Alıntılanan Metin |
%%
|
Ayaklarım nereye gidiyor?

Hakikatin, en kendini bilir olandan, en kendini bilmeze kadar herkese, teoriden azade, yığma fikirden uzak, çıplak, yalınkat ve tamamen hissi bir dokunuşu olmalı. Çünkü hakikat, insanların sadece bir kısmının fikretmeye memur olduğu bir mesele değil, alimden cahile bütün insanların bir ömür mesai vererek cevabını tamam etmeye mecbur olduğu yegâne soru aynı zamanda.



Bugün neredeyse hiç kimsenin bir sorunun cevabını yanlış bilmekle ilgili bir endişesi yok; ama hemen herkes önüne çıkan ani bir soruya bulup buluşturup herhangi bir cevap yetiştirememekten ölesiye korkuyor.



“Ne demek bilmiyorum ha, söyle ne demek!” diye gürledi adeta yaşı büyük olan. “Bu fiili unuttuğunuzu biliyordum!” dedi gülümseyerek yaşı küçük olan.



Bilmediğini bilen insan, bildiğini zanneden insana nazaran yolu yarılamış sayılır.



“Cahil için susmaktan iyi bir şey yoktur. Zaten bunu bilse cahil olmazdı” diyor Gülistan'da Sâdi-i Şirâzî.
%%
Alıştırma Tanımı | Alıntılanan metinde tırnak işaretleri içinde verilen bütün ifadeleri geçtikleri sırayla yazınız. Metinden sonra gelen liste, ondan bağımsız ayrı bir malzemedir.

Veri Listesi |
%%
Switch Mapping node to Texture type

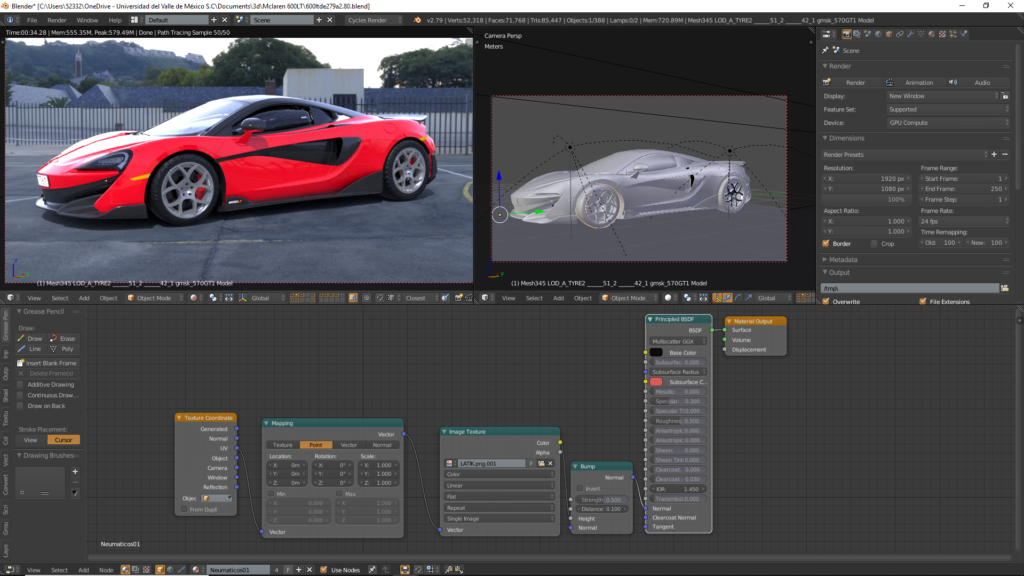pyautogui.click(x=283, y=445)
%%
%%
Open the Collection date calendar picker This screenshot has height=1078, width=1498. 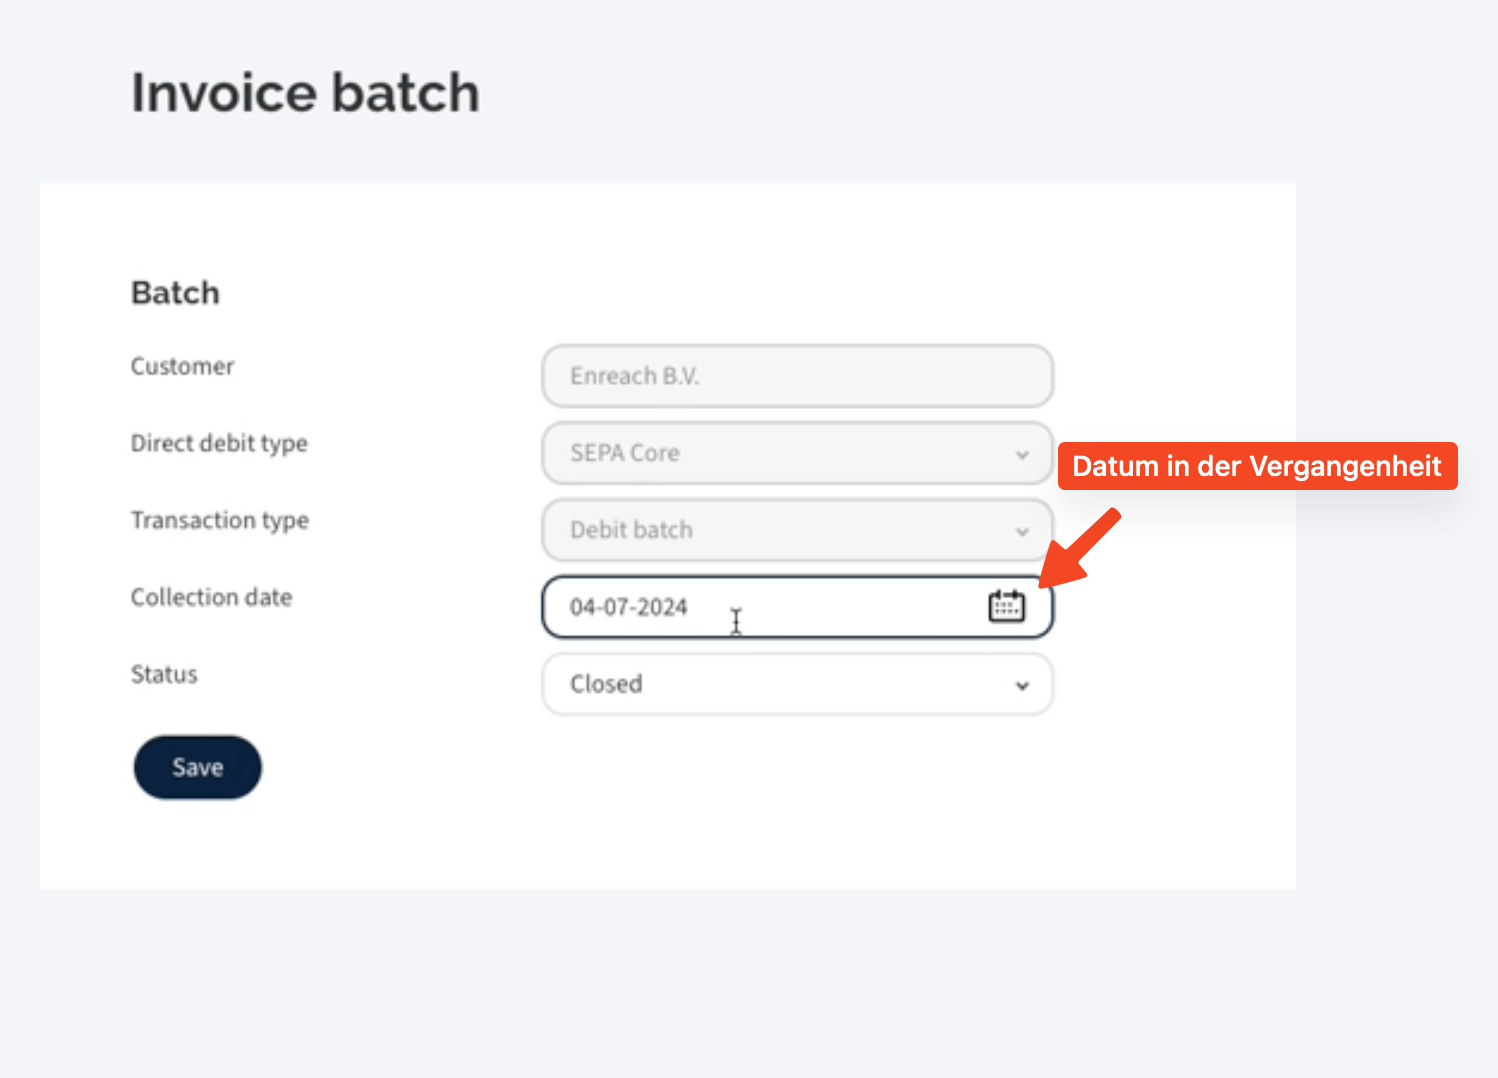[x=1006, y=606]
%%
Alıştırmanın Cevabı |
1. “Ne demek bilmiyorum ha, söyle ne demek!”
2. “Bu fiili unuttuğunuzu biliyordum!”
3. “Cahil için susmaktan iyi bir şey yoktur. Zaten bunu bilse cahil olmazdı”